Closed atridey closed 3 years ago
I tried changing it back to see if it works without this change, but now I run into issue #26. I tried cloning from the repo in PR #27, but it doesn't solve the error. I don't know what's happening anymore.
@daspartho Like i note earlier, please note that this PR breaks the re-launching of Spotify on Linux.
The command on linux is completely lowercase and commands are case-sensitve,
I'll also add that it doesn't change anything on Windows. It broke itself and fixed itself. I reverted the code to how it was before this PR and it worked fine. It's my fault for causing the confusion as I should have drafted the PR.
Ouch! Could be painful.
Actually for windows, the best way would be to use the exact installation path.
Using which
to find Spotify requires that its location be on the PATH environment variable and this is the case on Windows by default.
And as for killing the task, the case doesn't matter on windows, as I've explained earlier.
Yes, that's the solution to the problem. Since it somehow worked earlier without Spotify being on the PATH variable I disregarded the instruction to add it, but adding it fixed it. I'll add this to the documentation and create a PR to revert this one.
I made PR #37 to set it back to as it was before.

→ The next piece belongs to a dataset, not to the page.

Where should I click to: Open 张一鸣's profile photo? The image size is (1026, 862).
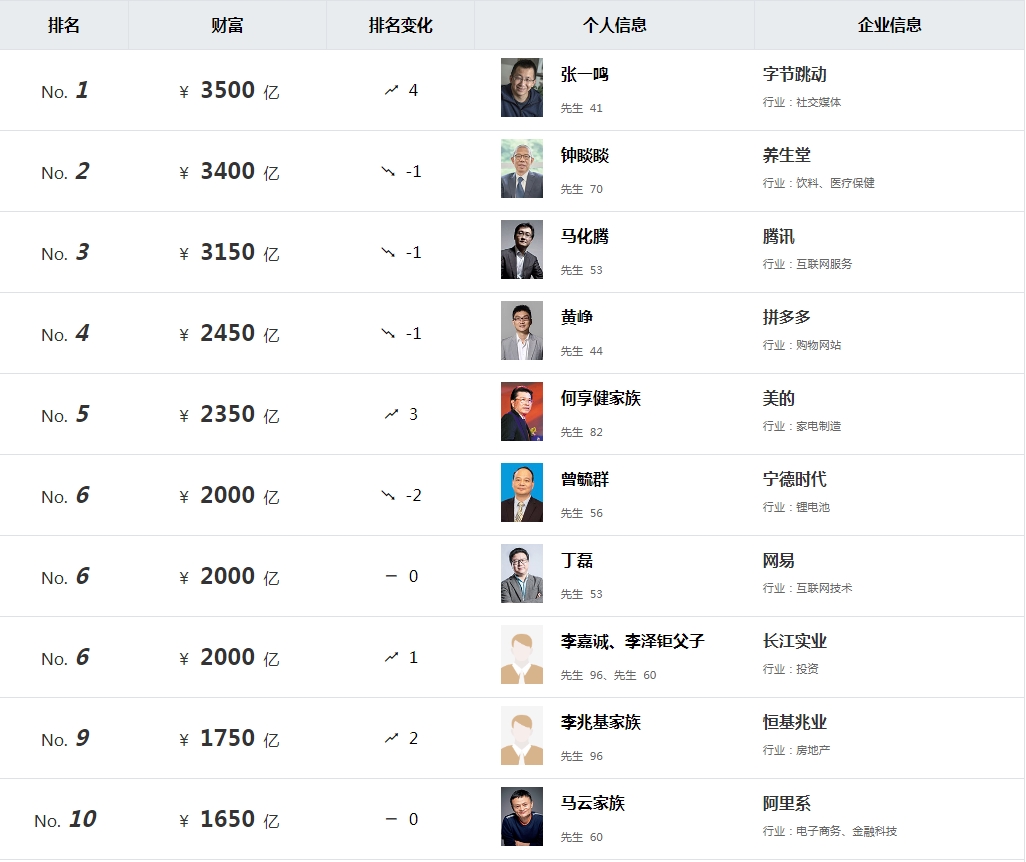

As at https://github.com/daspartho/SpotiByeAds/pull/29/commits/0b5668ce05c2c21b61aea7c92b179542be6649cf in my PR #29, it works fine on linux and theoretically should on Windows (i've not tested it because of the lack of windows on my side but i tested the path on wine
and it should be correct for any Windows system).

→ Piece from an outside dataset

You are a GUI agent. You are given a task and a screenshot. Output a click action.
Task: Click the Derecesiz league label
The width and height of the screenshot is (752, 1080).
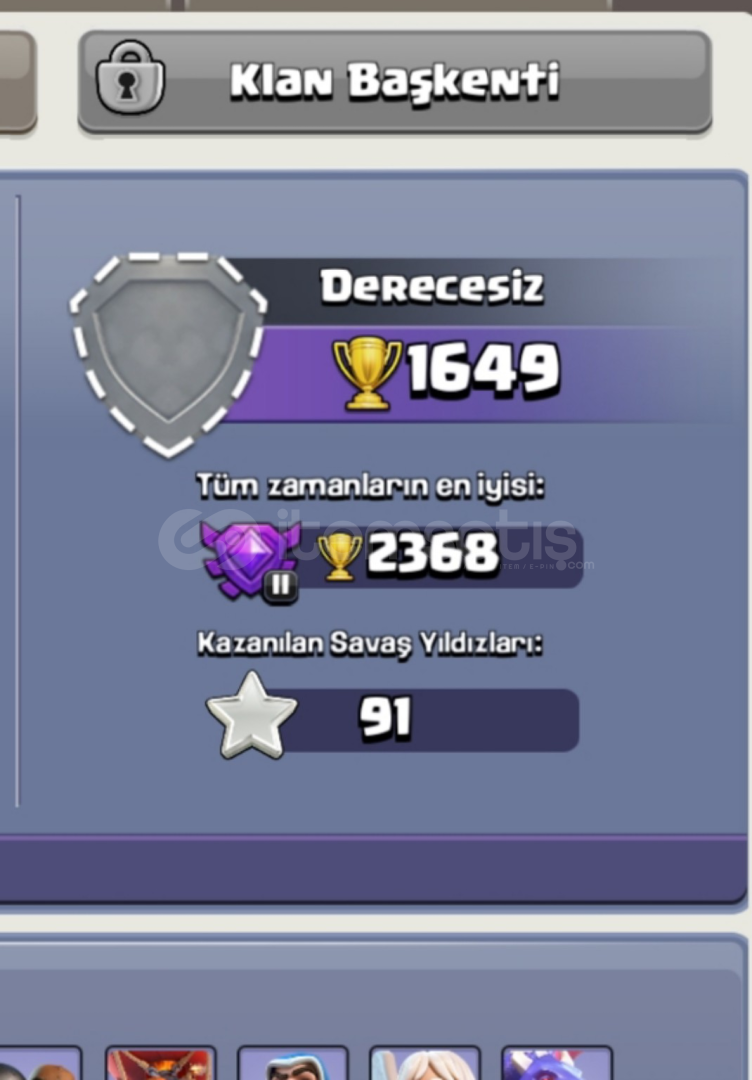[x=432, y=287]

It's not yet merged though.
Did you test it and it works?... I don't develop on windows, so i'm quite unable to test it.
Nevertheless, i'm still quite experienced with windows and it's CLI and as far as i know, it's case-insensitive, this is also majorly due to how Windows presents/abstracts NTFS, which windows systems use.
Also,
shutil.which()
is primarily for linux OSes in this case since on Windows and Mac, the location of the Spotify executable is not added to the PATH environment variable by default.While on linux where it correctly applies, the common filesystems and CLI are case sensitive. The executable on linux is completely lower-case.
So, I'm not sure this PR actually fixes anything, except you tested it and there was a difference.